*SOURCE EXCERPT:*
•••
Trek to Connect: how geocaching is generating a love of history12 July 2016
Blog by Dr Eva Elliott
It all started with a group of men from the North of Merthyr Tydfil who, for different reasons, were unemployed at that time. Their interest in geocaching originated in a project called ‘Come Outside’ which was delivered through Natural Resources Wales. This project aimed to promote physical activity through engagement with the outdoor environment. The surrounding area is indeed beautiful and it is one of the many local assets that people enjoy. However it was the rich historical landscape, and the invisible stories that it holds, that captivated the men involved.
Geocaching is an outdoor physical activity which involves using mobile GPS tracking devices to local ‘caches’ which are often in the form of a waterproof boxes containing, at a minimum, a notebook and a log book. The coordinates of the cache and details of the places of interest are then logged onto a listing site. The caches may also contain objects, of low monetary but high personal value. When someone finds the cache they will enter their details and other details or messages into the logbook and online. There are currently over 2 million geocachers worldwide and it has become a vehicle for people to learn more about a particular place in their community and to promote interest in their area to outsiders. More specifically it is a focus for an appreciation and learning of heritage.
The group have created a trail encompassing a number of historical sites in Merthyr Tydfil, which includes, Cyfarthfa Park, Ynysfach Engine House, Joseph Parry’s Cottage and the recently refurbished Redhouse building. The geocaching trail went live in July 2015 and has brought over a 1000 people to the different areas already, including new visitors from all over the UK and internationally.
•••
*INFORMATION SHOWN:*

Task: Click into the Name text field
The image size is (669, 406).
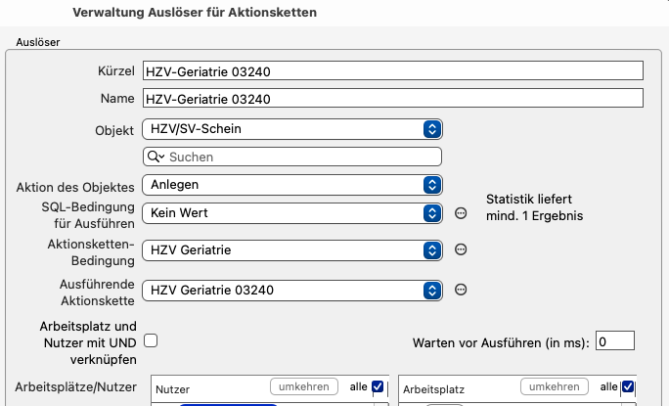Action: pos(393,99)
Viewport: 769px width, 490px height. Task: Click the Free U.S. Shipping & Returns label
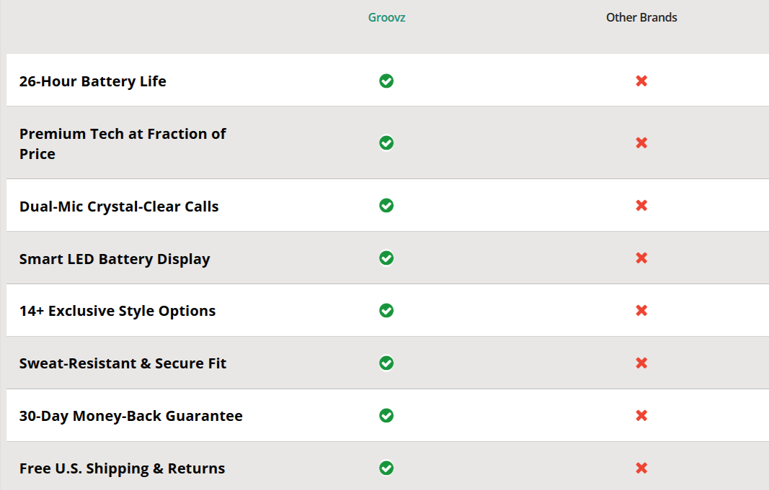(122, 468)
•••
*WHAT YOU SHOULD DO:*
Can you continue the blog post on geocaching in Merthyr Tydfil, picking up after its last sentence? The data has nothing to do with the blog post on geocaching in Merthyr Tydfil.

*OUTPUT FOR THIS TASK:*
Since then the men have looked beyond Merthyr and through SCHeP and the Pioneer Pilot, From Fort to Pit to Port, which links Communities First areas from Merthyr Tydfil and Cardiff, they visited the Caer Hillfort which is situated in Caerau in Cardiff. They have enjoyed the opportunity to share their common interest in local heritage through a number of joint activities including a trip to the Celts: Arts and Identity exhibition at the British Museum.
Supported by the City Region Exchange pilot funding scheme, the men from Merthyr are now working alongside community members from Ely, Caerau, Butetown, Riverside and Grangetown to identify and share sites of historical interest. Supported by the Glamorgan and Gwent Archeological Trust and the People’s Collection Wales this will end in a common endeavor to identify and learn about sites of common historical interest between Merthyr and Cardiff. To date children and adults, men and woman have been caught up in the excitement.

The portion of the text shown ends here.